Thursday, February 23, 2012

Ok... so what does it mean?
Get home from a night of drinking, after a night of swearing off drinking, sleeping till 2 in the afternoon, waking in a heap of darkness, the rugs clouding any sunlight, and I dream of so much more, then diving into the unfathomable recesses of boredom, intermingling with those I don't care about, pretending I care, those I don't want to bother with. They are humans, and for that I applaud them. Yes, they feel the way I did, yes they are worthy of everything, yet I have nothing to give them, nothing to accord their trials, no advice to give them. I have no words of wisdom, save perhaps those precious moments of silence where perchance I might be able to impart that non-sensical portion of my psyche, the inanimate lion resting in me, the beast that quests forward, marauding every domain yet encapsulating none. The rock seeks to understand the stream flowing overhead, yet inevitably remains a rock. When asked "What do I stand for?" I have no reasonable answer, save for my work, which at the moment seems stunted by limitations of the most cosmic proportion.
I'm not complaining though.
I suppose we all seek the most effective methods of catharsis, and mine might be in fact a stew pot of amalgams, brought up on christianity, turned atheist- anarchist, decomposed into that grey spot of discontent, where nothing makes sense anymore, where the home you were raised in is no longer a place to feel at ease, where relationships feel more like dangling meat than real, tangible events, yes I dwell in a habitat befit for beings of the darkest order.

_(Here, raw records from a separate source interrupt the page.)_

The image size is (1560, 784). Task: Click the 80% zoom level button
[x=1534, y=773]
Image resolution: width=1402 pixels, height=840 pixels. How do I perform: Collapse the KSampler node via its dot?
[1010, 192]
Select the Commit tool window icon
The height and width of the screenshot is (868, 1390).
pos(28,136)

As I type, I feel more and more like a chimpanzee, less hair maybe, more encyclopedic knowledge, otherwise pretty much the same. Music fades in and out, a heavy organ droning left to right, Bobby Beausoleil- maestro behind Lucifer Rising, straight from prison, he fucking tears my heart out with this music, and I've maybe shared it with one or two people. What do I do with the rest of this energy? What I experience, what I love about the world, what do I do with that? Where does that energy go?